_THE PROBLEM_
Through the end of the data below, output every line exactly, beginning with the line that contains "Instruction: Select the".

(Pixel coordinate grounding data)
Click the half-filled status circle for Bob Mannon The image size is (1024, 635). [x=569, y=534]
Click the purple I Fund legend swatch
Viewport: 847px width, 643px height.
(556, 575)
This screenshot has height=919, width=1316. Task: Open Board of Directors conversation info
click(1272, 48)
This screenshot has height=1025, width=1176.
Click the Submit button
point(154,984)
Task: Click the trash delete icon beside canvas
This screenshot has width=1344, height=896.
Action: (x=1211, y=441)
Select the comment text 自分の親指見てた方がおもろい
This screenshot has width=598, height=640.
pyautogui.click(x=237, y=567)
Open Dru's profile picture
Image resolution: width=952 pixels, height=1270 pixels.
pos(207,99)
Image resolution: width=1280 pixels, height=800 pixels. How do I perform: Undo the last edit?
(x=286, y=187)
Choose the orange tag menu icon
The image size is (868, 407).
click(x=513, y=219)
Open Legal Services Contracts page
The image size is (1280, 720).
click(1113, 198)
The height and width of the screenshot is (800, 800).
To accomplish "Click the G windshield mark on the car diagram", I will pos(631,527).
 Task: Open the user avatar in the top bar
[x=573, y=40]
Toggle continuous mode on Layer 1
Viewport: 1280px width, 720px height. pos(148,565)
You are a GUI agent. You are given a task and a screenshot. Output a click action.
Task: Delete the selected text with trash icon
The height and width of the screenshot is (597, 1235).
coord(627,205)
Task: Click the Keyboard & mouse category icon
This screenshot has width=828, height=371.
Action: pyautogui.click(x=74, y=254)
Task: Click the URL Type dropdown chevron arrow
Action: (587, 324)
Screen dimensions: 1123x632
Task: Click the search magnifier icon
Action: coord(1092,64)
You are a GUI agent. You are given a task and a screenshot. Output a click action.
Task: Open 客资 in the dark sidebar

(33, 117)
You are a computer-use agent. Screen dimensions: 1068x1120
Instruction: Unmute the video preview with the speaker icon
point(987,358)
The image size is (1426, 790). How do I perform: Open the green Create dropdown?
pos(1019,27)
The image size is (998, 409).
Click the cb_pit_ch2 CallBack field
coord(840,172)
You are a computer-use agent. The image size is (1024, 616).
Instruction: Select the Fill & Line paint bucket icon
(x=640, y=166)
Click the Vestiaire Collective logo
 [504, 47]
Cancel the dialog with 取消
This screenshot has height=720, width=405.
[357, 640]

_TASK OUTPUT_
Instruction: Select the Fill & Line paint bucket icon
(x=640, y=166)
Click the Vestiaire Collective logo
 [504, 47]
Cancel the dialog with 取消
This screenshot has height=720, width=405.
[357, 640]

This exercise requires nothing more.